(Reading text Opens)

What is striking about this supposedly clear and calculating theory of international relations, however, is its failure to notice that, more than three-quarters of a century after the United States took up the mantle of global leadership, these salient objectives have largely been met, and American interests have largely been secured. In the postwar era, the great power and global reach of the United States has built and maintained a world order of relatively free trade that has been a boon to billions of people. America’s ability to provide security in Europe and Asia has preserved peace among the great powers. What’s more, though it does not rank among realist priorities, democratic government, a rarity in the world before the dawn of the Pax Americana, has flourished on every continent.
Although aligned in principle with the broad thrust of America’s postwar grand strategy, leading realists often found themselves dissenting from actual instances when American power was exercised. From Morgenthau to Walter Lippmann and from George Kennan to Henry Kissinger, realists chastised military interventions and predicted they would expedite national decline or incite global cataclysm. Realists who endorsed containment often bristled at muscular efforts to contain communist aggression, not only in Vietnam but also in Korea. They generally scolded the tone of ideological confrontation with the Soviet Union that animated American diplomacy from Truman to Reagan. Notwithstanding these objections, it was the mixture of hard power and ideological force that ultimately exposed the internal contradictions of the Soviet system and consigned it to the dustbin of history. Ever since, the persistent realist critique of American hegemony has resembled the apocryphal economist who asked: “Yes, it may work in practice, but does it work in theory?”

II. The Post-American World
It’s odd that so many self-described realists dismiss the need for overwhelming American power in the world today. Ashford gives the risks of US defence spending cuts short shrift and presses for a reduced military capability. To secure a narrower “set of interests,” she writes, “realist internationalism would shift U.S. military emphasis significantly, focusing not on military primacy (the goal of American foreign policy since the end of the Cold War) but rather on military sufficiency—that is, creating and maintaining the forces needed to defend the United States and its core security interests.” Although Ashford favours a “substantially heavier emphasis on naval and air forces,” her overall proposal for America’s defence posture would result in a conspicuously smaller military unable to deter or defeat aggression—or even to reverse its consequences—across vast stretches of the globe.
This desire to compress the military, in scope and capability, arises from a strategic ennui. The “long peace” we have enjoyed in the postwar era is an artificial product created by American strength and global engagement. Yet the longer it lasts, the more we take it for granted. Though far from perfect, the American-led order has delivered breathtaking global goods: human rights and democracy have spread more widely than ever before, and global and American prosperity have both reached unprecedented heights. Perhaps the greatest success of all, though, lies in what this order has prevented: the sort of savagery and great-power war that has been the warp and woof of history. The notion that the supreme military power responsible for these achievements can now be safely depleted will only encourage the creeping world-weariness of our day. Eventually, abdicating responsibility for global order, and the growing lack of capability to shore it up, will encourage predators to probe for weakness until the international system collapses.

(Reading text Closes)

» Work instruction 1: Replace "coordinates" with "position" in the listing lines starting at the one containing "Describe the element" and ending at the one containing "Looking at the", keeping everything else the same. Leave the pictures out of your answer.

(Supplied information Opens)

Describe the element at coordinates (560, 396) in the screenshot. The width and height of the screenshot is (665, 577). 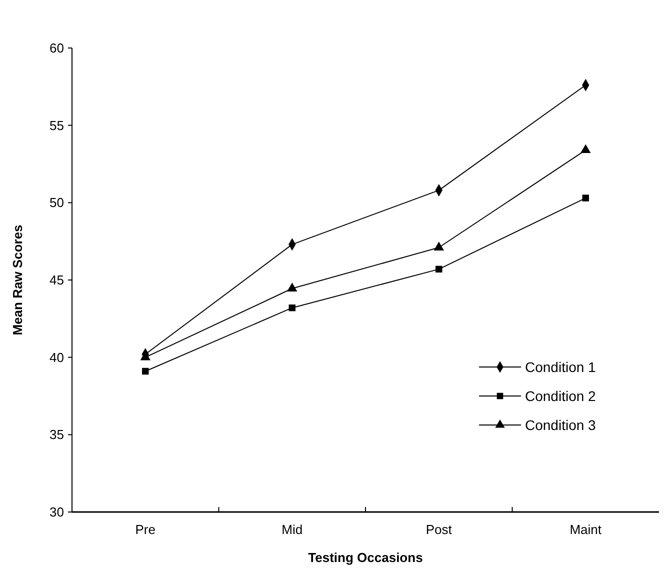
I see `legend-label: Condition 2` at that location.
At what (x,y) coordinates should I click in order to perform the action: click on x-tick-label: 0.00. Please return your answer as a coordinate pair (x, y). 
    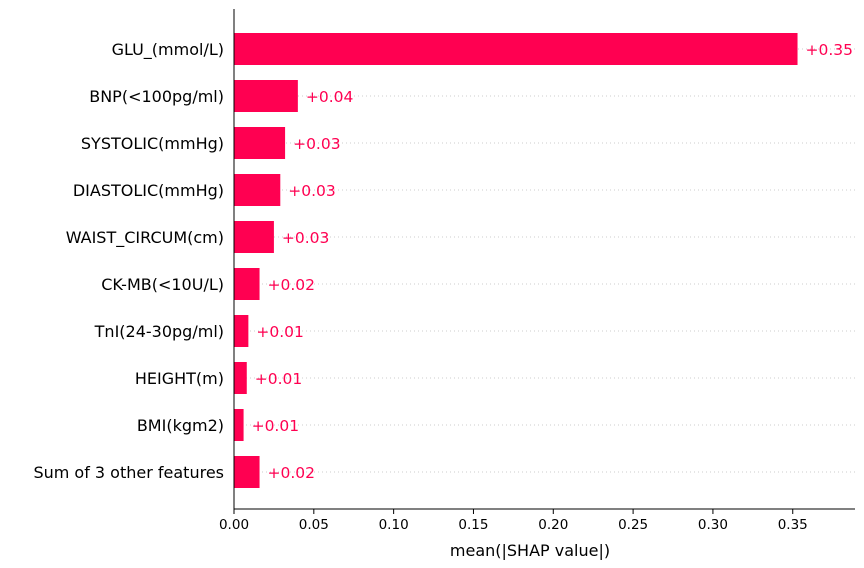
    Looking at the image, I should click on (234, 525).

(Supplied information Closes)
(Supplied information Opens)

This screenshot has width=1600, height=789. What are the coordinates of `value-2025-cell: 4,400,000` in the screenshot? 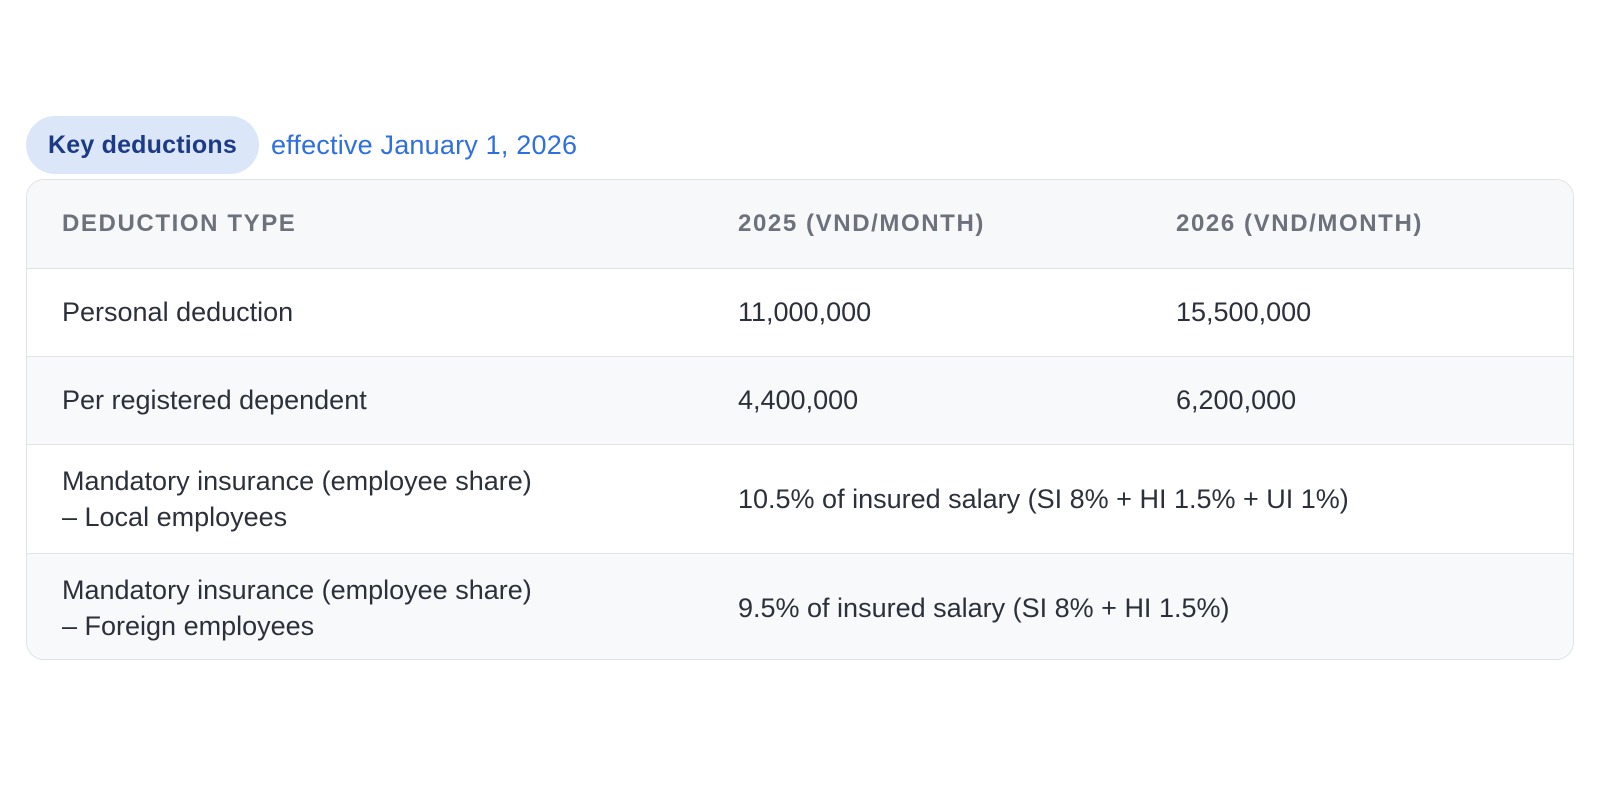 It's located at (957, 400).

(Supplied information Closes)

» Work instruction 2: Carry on the essay about realism and American global power from the point where it stops.

» Task answer 1:
Describe the element at position (560, 396) in the screenshot. The width and height of the screenshot is (665, 577). 
I see `legend-label: Condition 2` at that location.
At what (x,y) position should I click in order to perform the action: click on x-tick-label: 0.00. Please return your answer as a coordinate pair (x, y). 
    Looking at the image, I should click on (234, 525).

» Task answer 2:
Turning her gaze to current events, Ashford describes Donald Trump as the first “post-unipolar president” who is actively “seeking to accelerate the process of global fragmentation.” Without explicitly defending the predatory “America First” foreign policy of the Trump administration, Ashford expresses sympathy with its stated goals of conserving US power and reducing foreign commitments, as well as the “paradigm shift” of rethinking alliances as “mundane partnerships” instead of “sacred obligations.” The only exception to this broad sympathy with the impulses and priorities of the Trump administration lies in the Far East, where the People’s Republic of China presents what she calls “the only truly significant threat to American interests.” It’s not yet clear how—or if—the Trump White House plans to counter this formidable threat, but Ashford echoes many realists in arguing for “rigid prioritization of US resources to combat China.”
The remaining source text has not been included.